_Work to complete_
After locating the line with "Click the pixelated QR code image", retype it and every later line exactly, stopping at the end of the records.

****************

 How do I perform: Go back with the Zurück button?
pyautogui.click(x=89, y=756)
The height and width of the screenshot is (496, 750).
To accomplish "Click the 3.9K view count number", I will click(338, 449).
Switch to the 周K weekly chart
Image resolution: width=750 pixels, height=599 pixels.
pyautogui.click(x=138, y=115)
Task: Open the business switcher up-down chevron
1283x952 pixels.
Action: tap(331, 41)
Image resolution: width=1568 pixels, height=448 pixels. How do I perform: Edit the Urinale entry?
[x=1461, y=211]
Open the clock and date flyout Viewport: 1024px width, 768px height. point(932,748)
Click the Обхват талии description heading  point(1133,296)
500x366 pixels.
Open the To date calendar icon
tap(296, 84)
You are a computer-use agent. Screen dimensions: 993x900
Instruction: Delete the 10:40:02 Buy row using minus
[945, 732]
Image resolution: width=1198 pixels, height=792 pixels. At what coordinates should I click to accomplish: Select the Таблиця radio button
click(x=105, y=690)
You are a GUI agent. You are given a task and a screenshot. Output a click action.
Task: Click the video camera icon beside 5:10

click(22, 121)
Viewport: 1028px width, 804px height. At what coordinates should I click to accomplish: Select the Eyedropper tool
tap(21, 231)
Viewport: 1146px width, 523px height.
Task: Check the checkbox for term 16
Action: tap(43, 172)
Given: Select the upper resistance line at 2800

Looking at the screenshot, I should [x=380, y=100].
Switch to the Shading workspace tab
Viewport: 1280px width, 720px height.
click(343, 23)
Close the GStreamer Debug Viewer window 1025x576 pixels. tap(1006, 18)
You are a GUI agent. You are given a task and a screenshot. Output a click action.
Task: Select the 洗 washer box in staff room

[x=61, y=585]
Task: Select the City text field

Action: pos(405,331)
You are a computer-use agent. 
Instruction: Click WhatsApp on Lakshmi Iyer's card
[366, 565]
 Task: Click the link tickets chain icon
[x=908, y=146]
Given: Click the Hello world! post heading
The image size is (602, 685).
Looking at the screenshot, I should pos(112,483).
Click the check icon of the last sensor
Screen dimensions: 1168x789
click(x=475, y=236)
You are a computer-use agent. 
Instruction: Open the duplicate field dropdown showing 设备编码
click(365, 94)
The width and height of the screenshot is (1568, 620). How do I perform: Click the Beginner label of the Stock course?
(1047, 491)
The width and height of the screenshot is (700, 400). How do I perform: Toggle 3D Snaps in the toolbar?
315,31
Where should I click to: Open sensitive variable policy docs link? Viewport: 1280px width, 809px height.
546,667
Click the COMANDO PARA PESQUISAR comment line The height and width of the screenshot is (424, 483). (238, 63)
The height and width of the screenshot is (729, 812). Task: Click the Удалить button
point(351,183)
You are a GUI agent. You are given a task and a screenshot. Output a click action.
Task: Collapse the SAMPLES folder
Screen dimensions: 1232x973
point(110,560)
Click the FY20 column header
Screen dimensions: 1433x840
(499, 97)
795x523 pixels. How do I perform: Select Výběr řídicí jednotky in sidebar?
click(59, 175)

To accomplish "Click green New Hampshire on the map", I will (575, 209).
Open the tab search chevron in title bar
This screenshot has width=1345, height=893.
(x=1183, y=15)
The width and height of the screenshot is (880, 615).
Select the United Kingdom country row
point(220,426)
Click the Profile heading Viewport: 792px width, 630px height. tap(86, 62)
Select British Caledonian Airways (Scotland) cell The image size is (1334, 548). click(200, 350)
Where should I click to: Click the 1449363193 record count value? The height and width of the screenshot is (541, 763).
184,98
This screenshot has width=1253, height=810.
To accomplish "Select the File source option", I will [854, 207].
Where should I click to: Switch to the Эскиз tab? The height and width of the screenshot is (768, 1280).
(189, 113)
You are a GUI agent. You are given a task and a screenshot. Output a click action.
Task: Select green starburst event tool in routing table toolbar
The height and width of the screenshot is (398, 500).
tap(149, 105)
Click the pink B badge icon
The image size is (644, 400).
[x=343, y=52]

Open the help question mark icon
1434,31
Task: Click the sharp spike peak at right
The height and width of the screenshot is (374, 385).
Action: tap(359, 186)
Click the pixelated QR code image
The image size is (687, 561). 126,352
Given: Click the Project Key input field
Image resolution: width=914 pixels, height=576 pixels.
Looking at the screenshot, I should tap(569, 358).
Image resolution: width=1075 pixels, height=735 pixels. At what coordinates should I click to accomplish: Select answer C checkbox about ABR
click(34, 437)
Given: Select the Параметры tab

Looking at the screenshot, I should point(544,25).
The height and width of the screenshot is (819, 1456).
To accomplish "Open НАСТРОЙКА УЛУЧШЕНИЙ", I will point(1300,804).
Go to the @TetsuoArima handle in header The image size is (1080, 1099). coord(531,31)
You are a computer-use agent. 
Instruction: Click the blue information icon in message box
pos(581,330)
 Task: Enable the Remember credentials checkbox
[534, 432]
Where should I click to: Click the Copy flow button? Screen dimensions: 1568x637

****************

_Exercise response_
Click the pixelated QR code image
The image size is (687, 561). 126,352
Given: Click the Project Key input field
Image resolution: width=914 pixels, height=576 pixels.
Looking at the screenshot, I should tap(569, 358).
Image resolution: width=1075 pixels, height=735 pixels. At what coordinates should I click to accomplish: Select answer C checkbox about ABR
click(34, 437)
Given: Select the Параметры tab

Looking at the screenshot, I should point(544,25).
The height and width of the screenshot is (819, 1456).
To accomplish "Open НАСТРОЙКА УЛУЧШЕНИЙ", I will point(1300,804).
Go to the @TetsuoArima handle in header The image size is (1080, 1099). coord(531,31)
You are a computer-use agent. 
Instruction: Click the blue information icon in message box
pos(581,330)
 Task: Enable the Remember credentials checkbox
[534, 432]
Where should I click to: Click the Copy flow button? Screen dimensions: 1568x637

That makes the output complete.